PROBLEM TO WORK ON
Copy out only the lines of the records starting with the line that contains "Describe the element" and going on through the line that contains "at that location.", replacing "screenshot" with "image" and leaving everything else unchanged. Leave the pictures out of your answer.

EXERCISE DATA
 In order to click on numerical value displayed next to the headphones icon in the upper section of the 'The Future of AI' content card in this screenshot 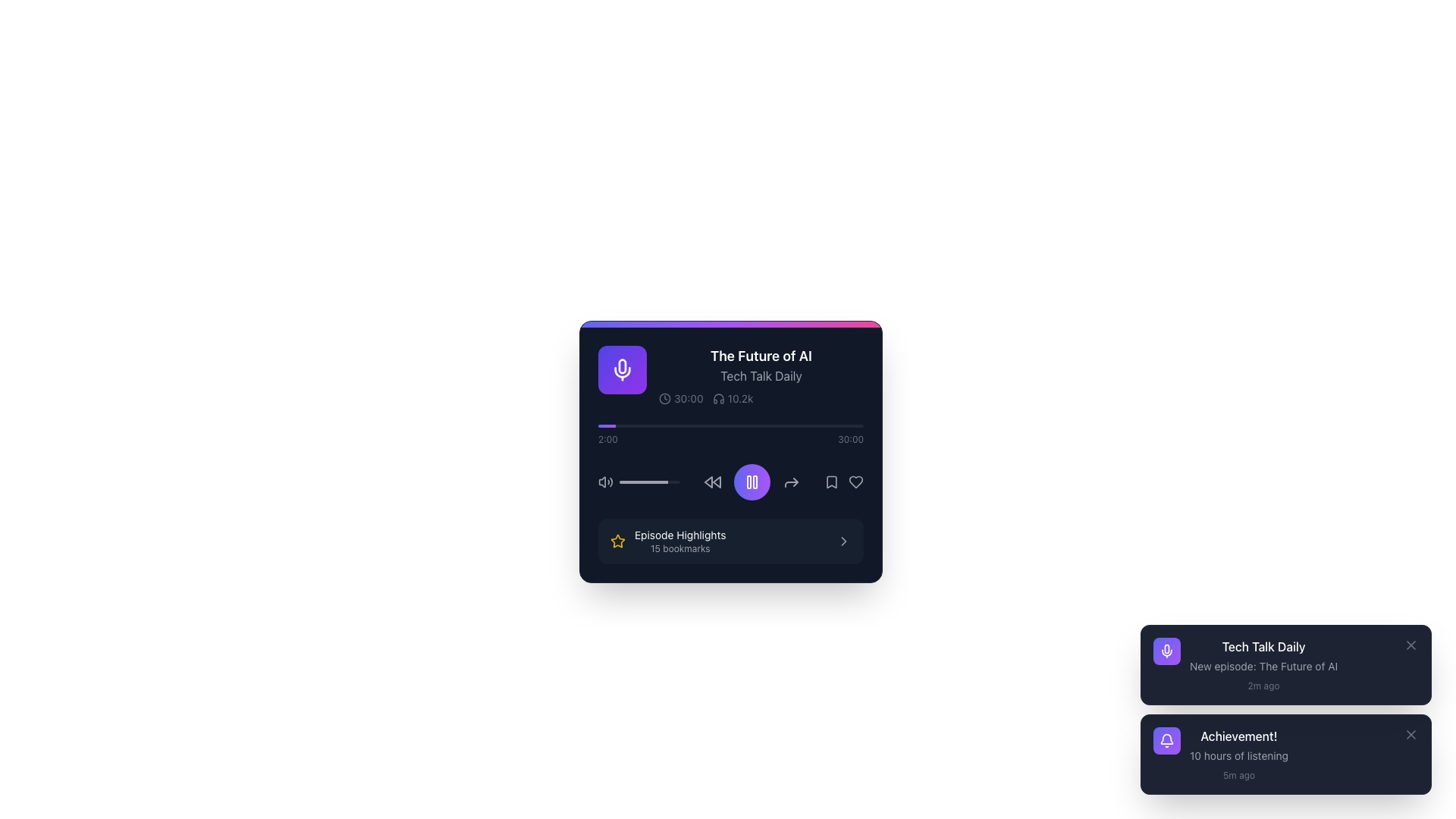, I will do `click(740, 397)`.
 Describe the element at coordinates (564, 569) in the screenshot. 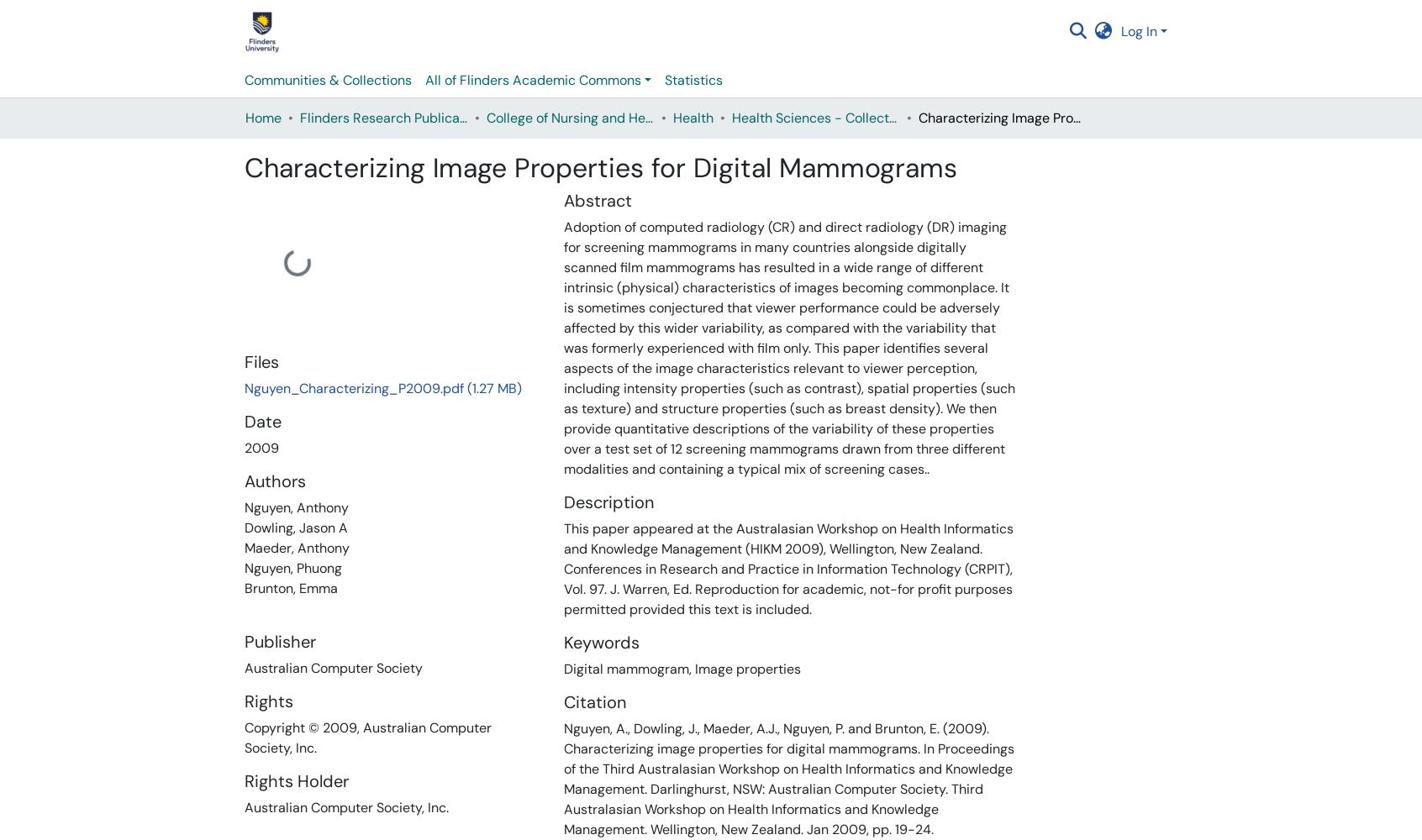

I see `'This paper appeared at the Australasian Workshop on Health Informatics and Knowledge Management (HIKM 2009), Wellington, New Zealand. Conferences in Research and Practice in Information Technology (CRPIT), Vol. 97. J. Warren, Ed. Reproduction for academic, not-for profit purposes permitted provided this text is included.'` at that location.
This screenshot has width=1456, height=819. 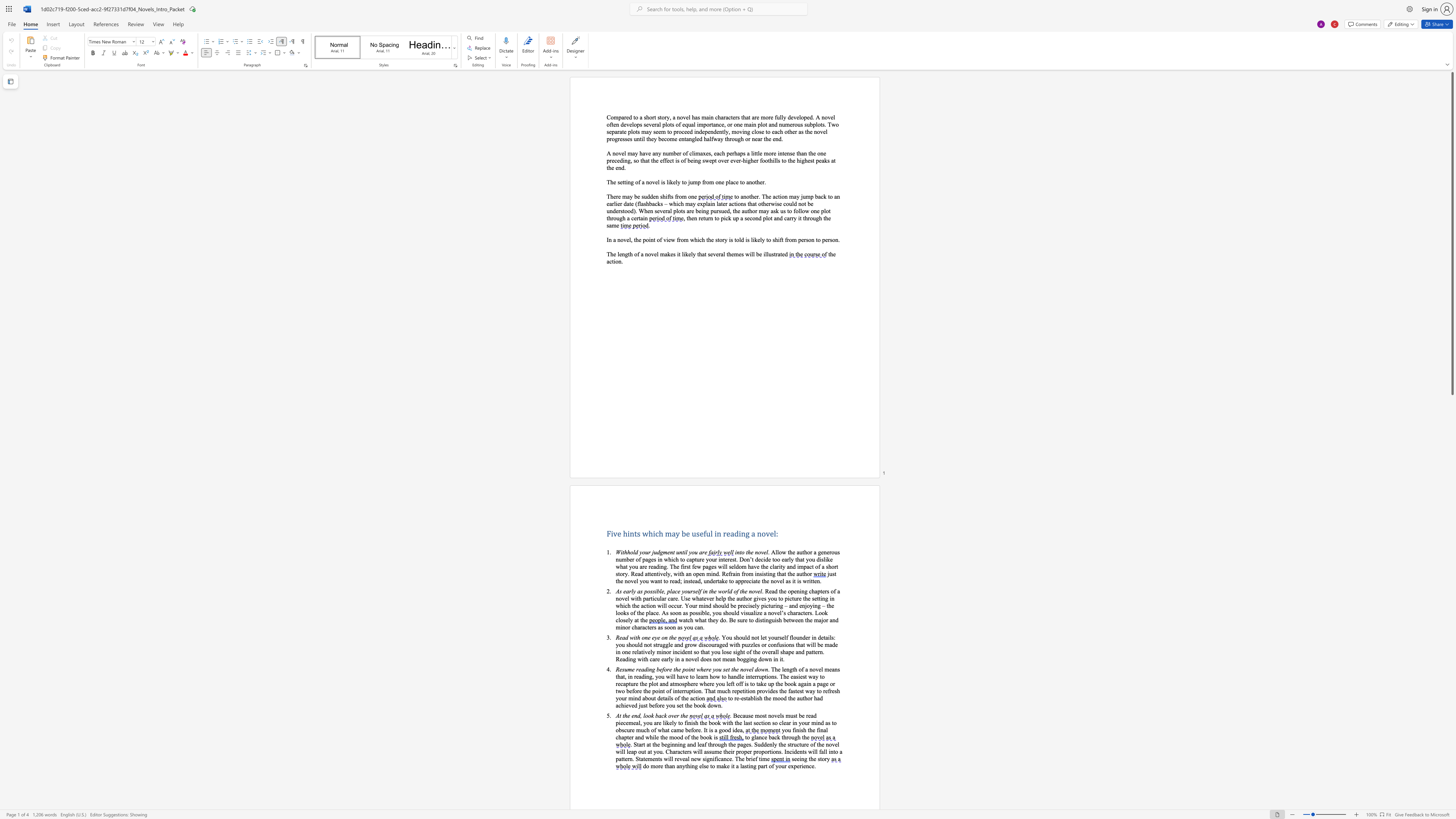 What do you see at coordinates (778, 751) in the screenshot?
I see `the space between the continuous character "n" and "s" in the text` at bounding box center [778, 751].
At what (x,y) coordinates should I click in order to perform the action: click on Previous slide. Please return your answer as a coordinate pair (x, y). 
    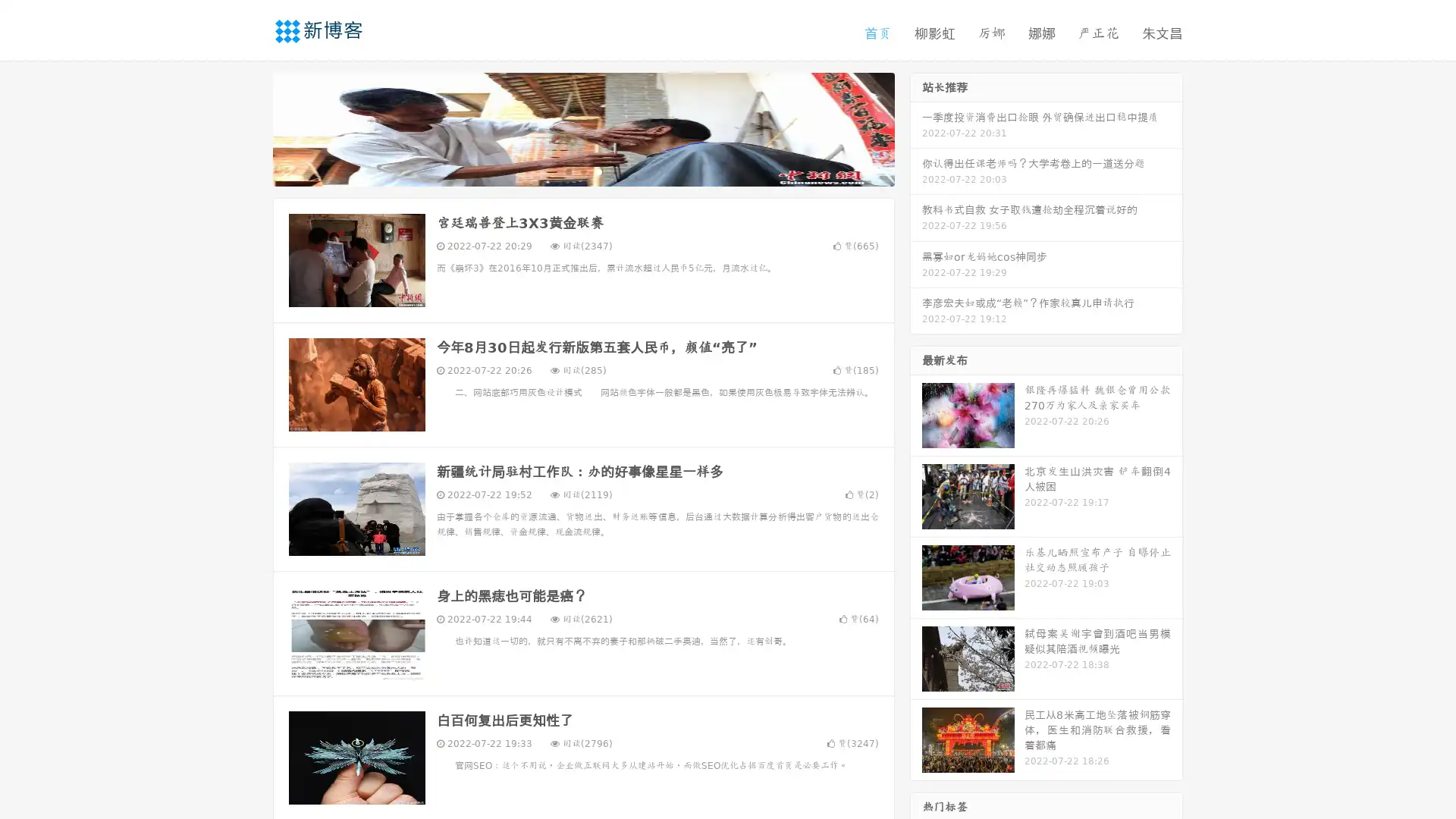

FINAL RESULT
 Describe the element at coordinates (564, 569) in the image. 

I see `'This paper appeared at the Australasian Workshop on Health Informatics and Knowledge Management (HIKM 2009), Wellington, New Zealand. Conferences in Research and Practice in Information Technology (CRPIT), Vol. 97. J. Warren, Ed. Reproduction for academic, not-for profit purposes permitted provided this text is included.'` at that location.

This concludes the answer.